Kliph Nesteroff: How did Steve Allen even know about it so that he could be the first subscriber?
Paul Krassner: I read a book of his poetry. I liked it. I sent him a copy of The Independent and sent him a note about how one poem in particular resonated. Steve Allen was a reader of The Independent and read my column The Freedom of Wit. In my last column I announced that I was going to do The Realist. So he knew about it through that and bought gift subscriptions for several people including Lenny Bruce.
Kliph Nesteroff: You also sold a sketch to The Steve Allen Show.
I did an interview with Lenny by mail. He would be in a dressing room at a nightclub and he'd write an answer and mail it back to me. When he came to New York he called me. He was performing at Town Hall and invited me to come to his hotel to meet in person. He was at the Hotel America. He always had a patriotic slant. Even in San Francisco, he would always stay at the Swiss America Hotel. He was really kind of patriotic. He had been in the merchant marines but then pretended he was a drag queen to get out.
We met at his hotel. I gave him an advance copy of The Realist with an interview with Dr. Albert Ellis. He was an author who wrote books like The Folklore of Sex and Sex Without Guilt. Based on that I wrote a handbook called Guilt without Sex. It was turned down by MAD, but I sent it to Playboy and they used it. This interview with Albert Ellis, at one point he said, "People don't to need to keep saying such fucking negative things to each other." I said, "Do people object to your using that kind of language?" I was kind of a prude myself in that I didn't curse.

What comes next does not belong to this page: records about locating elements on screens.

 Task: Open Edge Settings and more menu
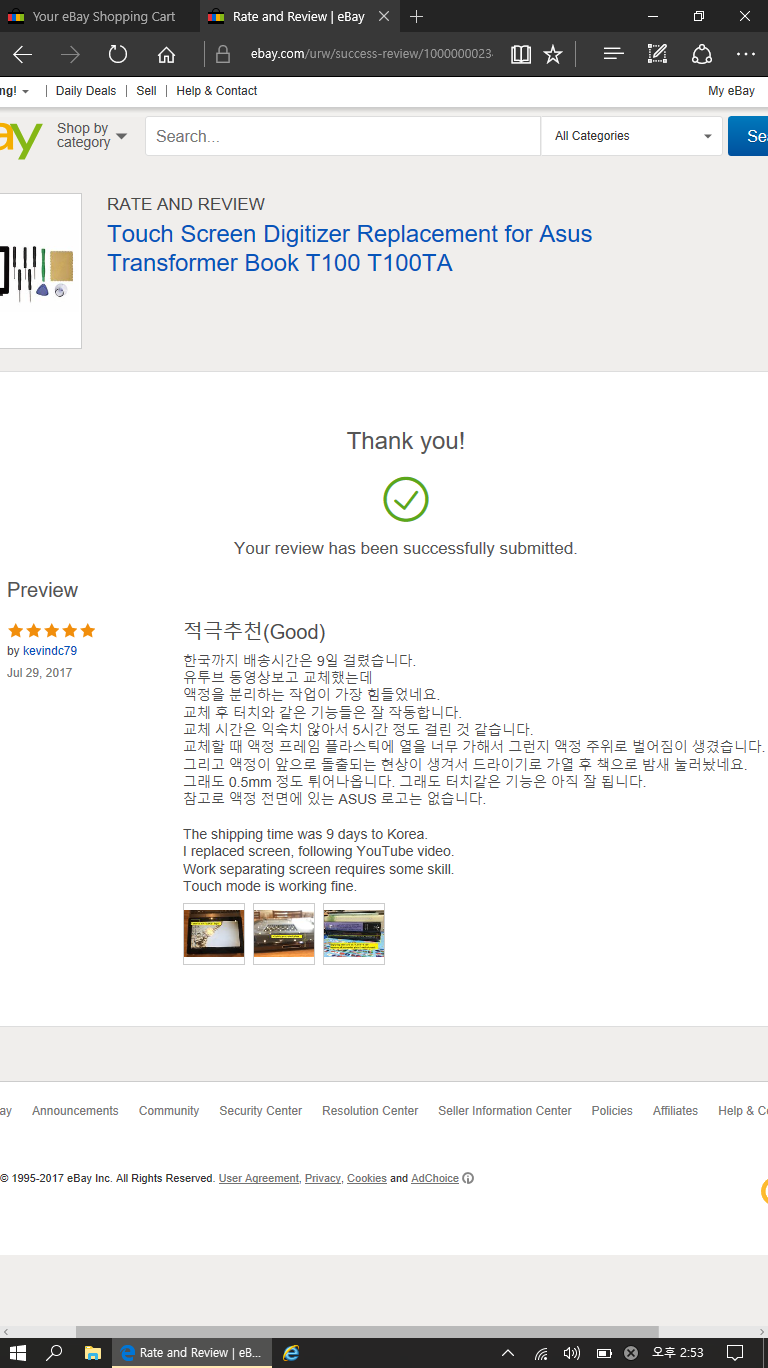click(x=745, y=54)
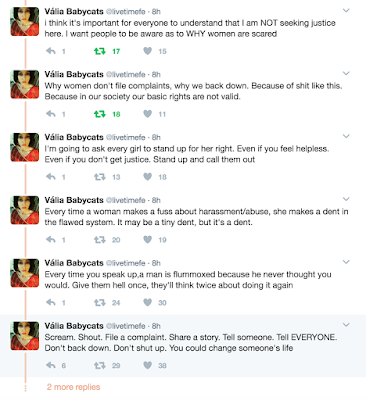Screen dimensions: 366x400
Task: Undo retweet on 'Why women don't file complaints' tweet
Action: point(100,114)
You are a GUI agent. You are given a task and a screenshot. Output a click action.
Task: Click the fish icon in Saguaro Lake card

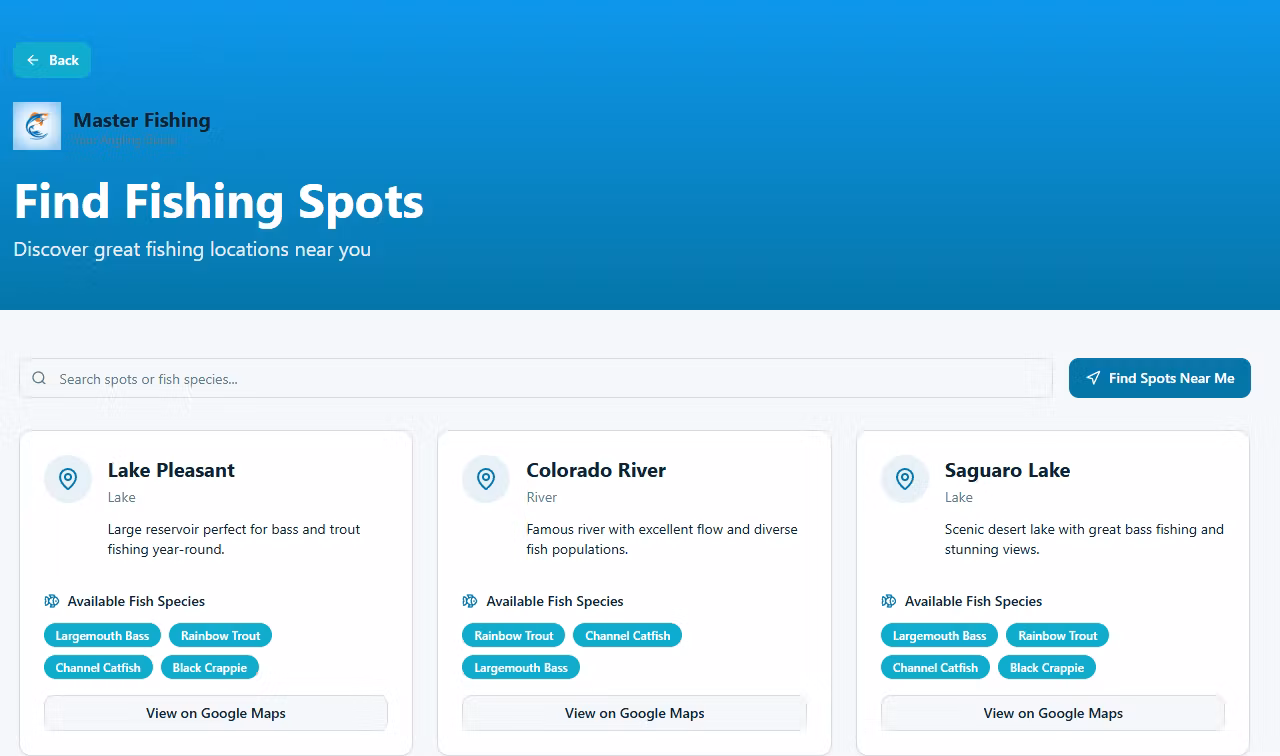pos(889,601)
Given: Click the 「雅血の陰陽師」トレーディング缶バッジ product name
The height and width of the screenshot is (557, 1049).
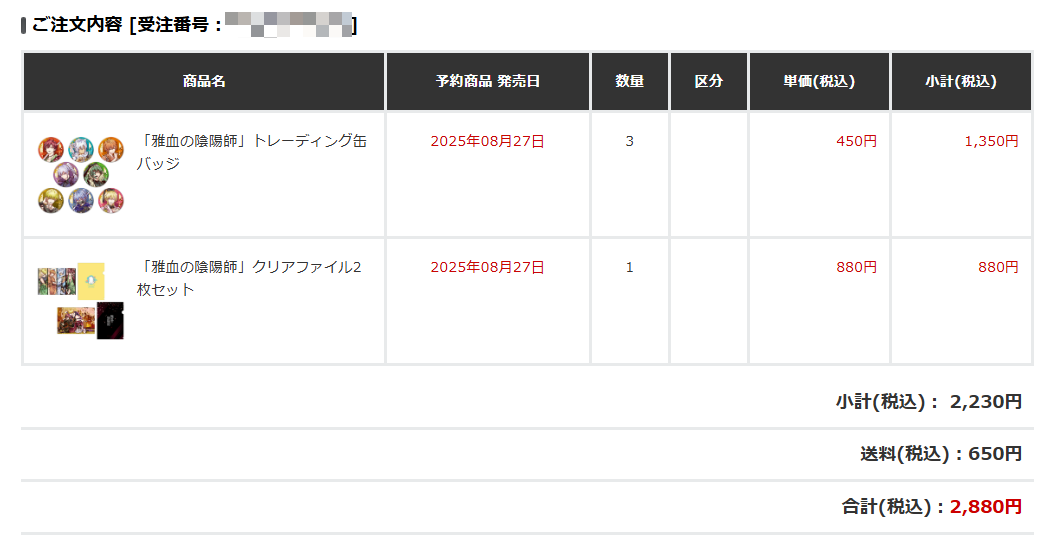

But whether I was a prude of not, I was against censorship and I didn't want to do what other magazines did at the time, using asterisks or dashes. My printer - a human being - not a machine on a desk - didn't want to print it. I had my attorney send him a letter explaining the Supreme Court had ruled that to be obscene something had to arouse the prurient interest of the reader or theatergoer. I told that to Lenny and he opened his suitcase in the Hotel America and took out a huge, unabridged dictionary and looked up the word prurient. The first definition was, "To tickle." Lenny said, "So if you buy itching powder at a novelty store you can get busted?" Another definition was, "Arousal of sexual feelings."
Lenny made the point, "Well, what's wrong with arousing prurient interest? Sounds like a good thing!" Up to that point he had always used euphemisms like frig and freak. He asked me to give out copies of that issue in front of Town Hall. So I stood outside Town Hall handing them out and Lenny came onstage with a copy of it and talked about it. Town Hall barred him from coming again. The place had sold out and Lenny said, "They're just saying that. They'll hire me again because they made money on me." And he was right. They did let him perform there again.
Then Lenny started using those lines as a semanticist and analyzed the magic these words had on people, the affect. They treated them like they had some supernatural attachment. He really wasn't trying to exploit the words, but liberate them and put them in context. He tried not to use the words to get a laugh and didn't use them as a punchline. He started getting busted for obscenity and it was because he was making fun of religion and political figures, but there was no law against blasphemy so they had to use obscenity as an excuse. One of the features of the Supreme Court decision was - if it had social redeeming qualities, then it was okay. A lot of witnesses at Lenny's trial testified that it indeed had social redeeming value.